* [Exercise instructions]:
Print the line containing "Task: Open Privacy & security settings" and every later line of the records. Keep each one exactly as given, ending with the last.

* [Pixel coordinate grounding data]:
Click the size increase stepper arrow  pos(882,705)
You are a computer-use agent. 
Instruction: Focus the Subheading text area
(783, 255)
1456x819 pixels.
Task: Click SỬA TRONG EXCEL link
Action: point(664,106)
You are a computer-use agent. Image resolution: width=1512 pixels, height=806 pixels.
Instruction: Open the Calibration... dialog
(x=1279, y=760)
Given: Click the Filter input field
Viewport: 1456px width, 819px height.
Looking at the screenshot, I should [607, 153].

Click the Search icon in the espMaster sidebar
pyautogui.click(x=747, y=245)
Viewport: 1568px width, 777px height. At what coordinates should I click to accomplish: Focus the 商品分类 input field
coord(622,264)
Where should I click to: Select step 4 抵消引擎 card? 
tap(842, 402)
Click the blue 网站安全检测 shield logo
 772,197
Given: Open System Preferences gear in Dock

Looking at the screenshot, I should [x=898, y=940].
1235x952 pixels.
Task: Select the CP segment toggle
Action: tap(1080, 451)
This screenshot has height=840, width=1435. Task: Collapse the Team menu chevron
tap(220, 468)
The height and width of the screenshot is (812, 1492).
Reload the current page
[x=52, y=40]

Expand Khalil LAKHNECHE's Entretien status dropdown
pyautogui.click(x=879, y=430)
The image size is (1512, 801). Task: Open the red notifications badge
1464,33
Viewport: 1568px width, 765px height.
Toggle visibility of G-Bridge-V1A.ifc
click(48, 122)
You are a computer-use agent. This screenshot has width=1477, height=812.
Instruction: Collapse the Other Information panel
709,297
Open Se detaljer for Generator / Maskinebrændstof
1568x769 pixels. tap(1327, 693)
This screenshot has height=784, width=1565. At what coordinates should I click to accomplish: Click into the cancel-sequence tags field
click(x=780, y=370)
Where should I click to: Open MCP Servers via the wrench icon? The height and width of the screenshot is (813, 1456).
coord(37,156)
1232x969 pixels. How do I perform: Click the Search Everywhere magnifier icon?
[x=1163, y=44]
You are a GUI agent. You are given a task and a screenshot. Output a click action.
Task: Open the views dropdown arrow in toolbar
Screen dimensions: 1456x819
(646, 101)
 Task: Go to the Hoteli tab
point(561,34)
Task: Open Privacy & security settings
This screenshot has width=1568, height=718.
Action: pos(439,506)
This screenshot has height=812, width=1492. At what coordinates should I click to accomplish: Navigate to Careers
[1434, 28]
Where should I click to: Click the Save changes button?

* [Response area]:
Task: Open Privacy & security settings
This screenshot has width=1568, height=718.
Action: pos(439,506)
This screenshot has height=812, width=1492. At what coordinates should I click to accomplish: Navigate to Careers
[1434, 28]
Where should I click to: Click the Save changes button?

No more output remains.